Acceleration of Nano-Sized NbC Precipitation and Improvement of Creep Resistance in Alumina-Forming Austenitic Stainless Steel via Cold Working

A feasibility study on microstructure design has been carried out to improve creep rupture life in alumina-forming austenitic (AFA) Fe-14Cr-20Ni-2.3A1 stainless steel with and without 2 wt% W addition. After creep tests under 780 degrees C/80 MPa conditions, it was observed that internal cracks initiated primarily from grain boundaries in the W-free steel while voids nucleating at primary coarse NbC carbides elongated into fractures in the W-added steel. This result indicates that the W addition shifts the fracture mode from intergranular to transgranular.

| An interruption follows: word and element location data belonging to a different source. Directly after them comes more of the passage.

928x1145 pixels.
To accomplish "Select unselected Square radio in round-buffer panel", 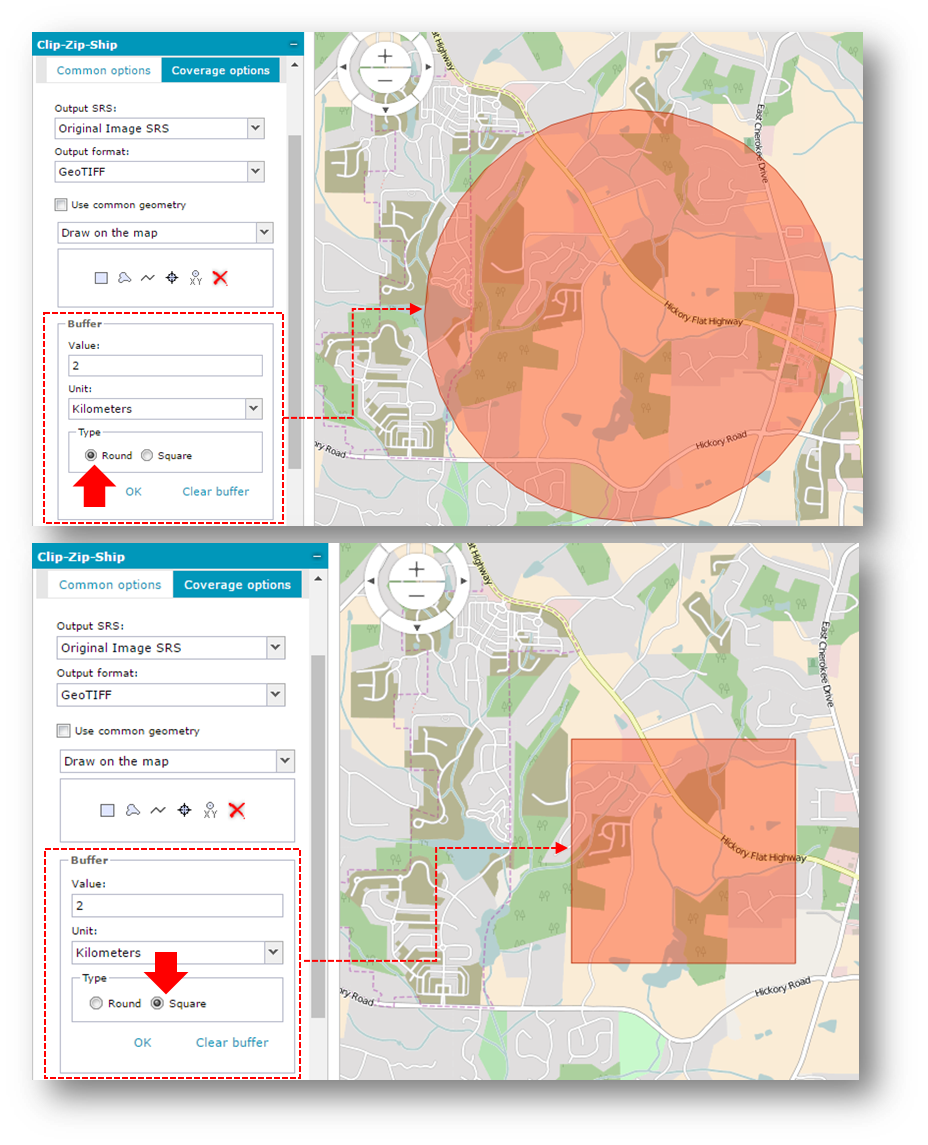I will point(147,456).
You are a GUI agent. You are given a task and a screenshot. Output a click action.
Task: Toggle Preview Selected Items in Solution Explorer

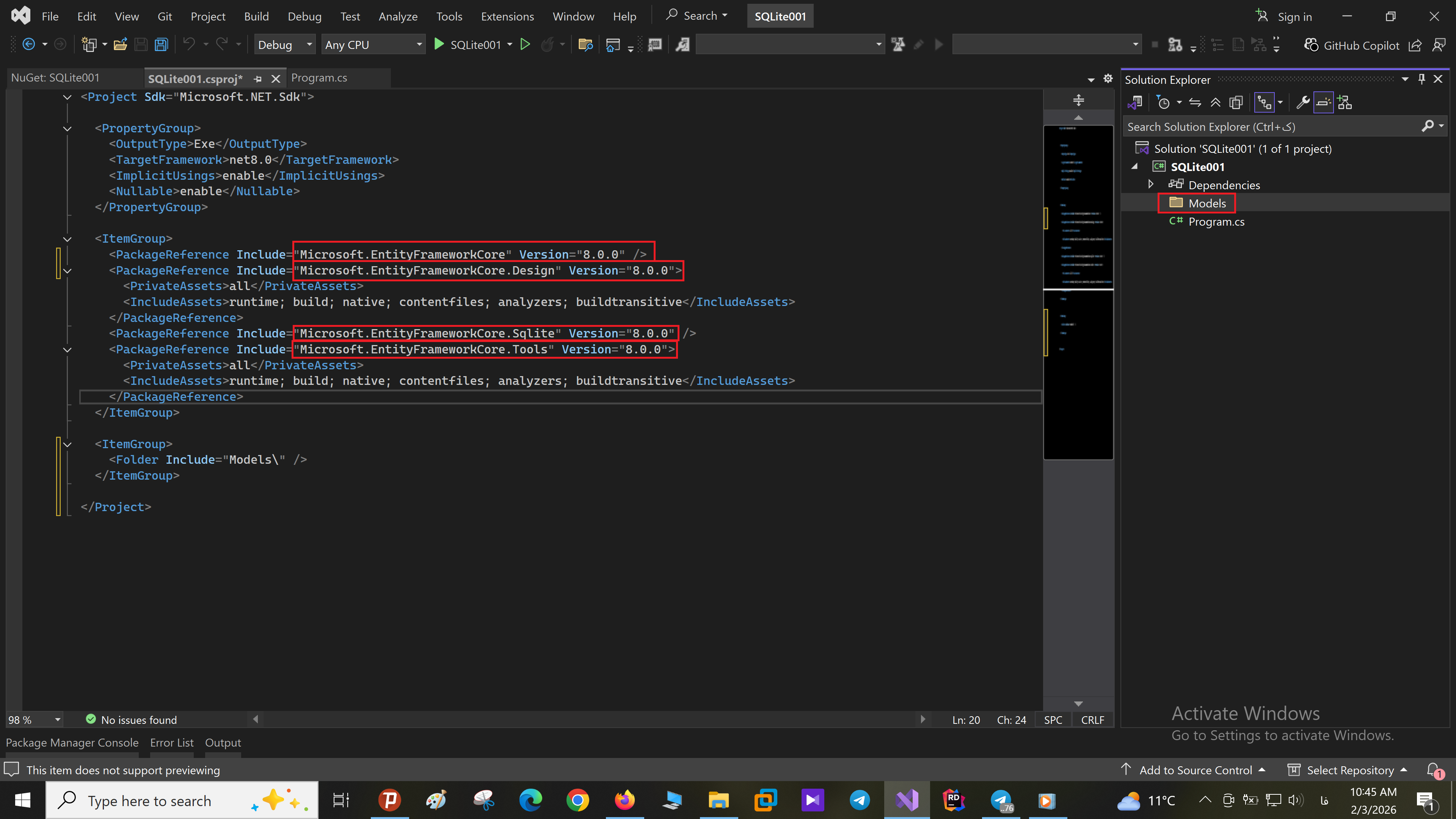[x=1323, y=102]
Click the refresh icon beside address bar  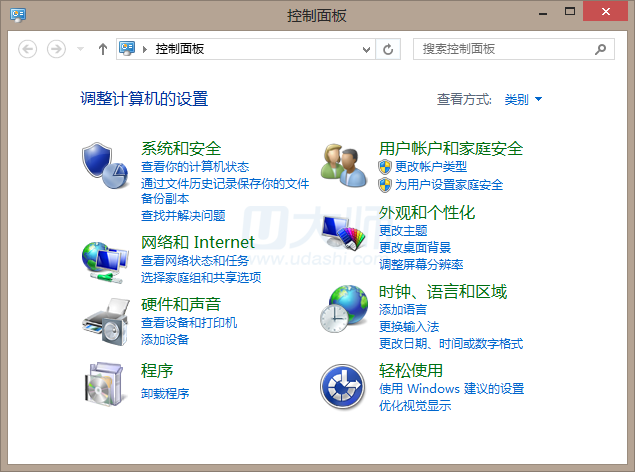(388, 49)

Based on this observation, the fine intragranular NbC carbides, which need to precipitate as much as possible during the initial stage of creep, can be a promising metallurgical factor for enhancing the creep resistance of both the AFA steels. Cold work at 5% strain prior to creep accelerated the heterogeneous precipitation of nano-sized intragranular NbC during the early stage of creep, which was responsible for the strong hardening effect by pinning the dislocations. The creep life was found to be 3 times longer as compared to the unpre-strained AFA steels. Applying 5% cold work induces the generation of dislocations in the matrix, which can lead to the nucleation of nano-scale NbC without recrystallization. The intragranular NbC carbide showed excellent resistance to coarsening during creep: their size was as small as around 30 nm after creep rupture.